Drs Slamet Sutrisno MSi, Dosen Kebudayaan Indonesia Fakultas Filsafat UGM
ALANGKAH hebatnya SBY dan alangkah bangganya kita mendengar presiden kita ini termasuk dalam tokoh kaliber dunia versi majalah TIME. Majalah bergengsi itu dalam edisi awal April 2009 menetapkan SBY sebagai satu diantara 100 tokoh dunia yang berpengaruh. Bahkan, rankingnya jauh mengungguli Presiden Barrack Obama yang bertengger di angka 20—sementara SBY di urutan 9 persis di angka kesayangan presiden asal Pacitan itu.

CATATAN YANG DITAMPILKAN ::
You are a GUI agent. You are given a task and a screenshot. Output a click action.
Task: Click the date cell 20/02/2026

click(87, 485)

---

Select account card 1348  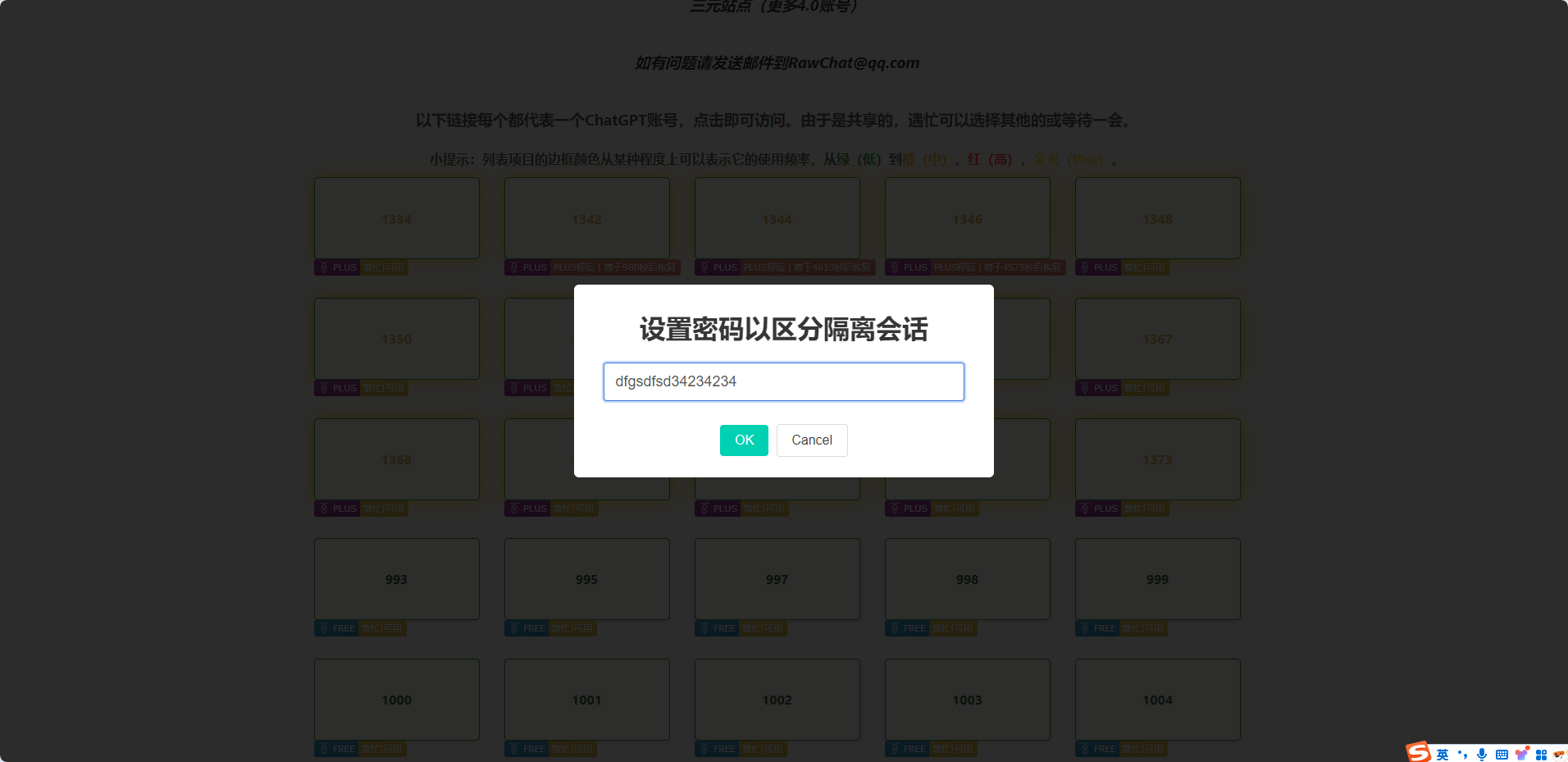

DAFTAR TUGAS ::
1. Kutiplah bagian teks tentang SBY dalam daftar majalah TIME, mulai dari "Drs Slamet Sutrisno" sampai dengan "asal Pacitan itu.", termasuk kedua bagian itu.
2. Tuliskan lanjutan teks tentang SBY dalam daftar tokoh majalah TIME, dimulai sesudah kalimat terakhirnya.

KUNCI JAWABAN ::
1.
Drs Slamet Sutrisno MSi, Dosen Kebudayaan Indonesia Fakultas Filsafat UGM
ALANGKAH hebatnya SBY dan alangkah bangganya kita mendengar presiden kita ini termasuk dalam tokoh kaliber dunia versi majalah TIME. Majalah bergengsi itu dalam edisi awal April 2009 menetapkan SBY sebagai satu diantara 100 tokoh dunia yang berpengaruh. Bahkan, rankingnya jauh mengungguli Presiden Barrack Obama yang bertengger di angka 20—sementara SBY di urutan 9 persis di angka kesayangan presiden asal Pacitan itu.

2.
Namun demikian, sementara kalangan toh terbelalak sembari menyoal validitas ketokohan dunia itu. Dalam tayangan Metro-TV belum lama, mantan anggota DPR/MPR Ichsanurddin Noorsy mengaitkan terpilihnya SBY sebagai tokoh dunia itu dengan tendensi politik sebagai bagian dari operasi intelijen asing. Konteksnya tidak lain ialah berlangsungnya Pemilu Presiden 2009 berkenaan dengan tim sukses SBY yang ditengarai memang merambahi lingkungan strategis dunia.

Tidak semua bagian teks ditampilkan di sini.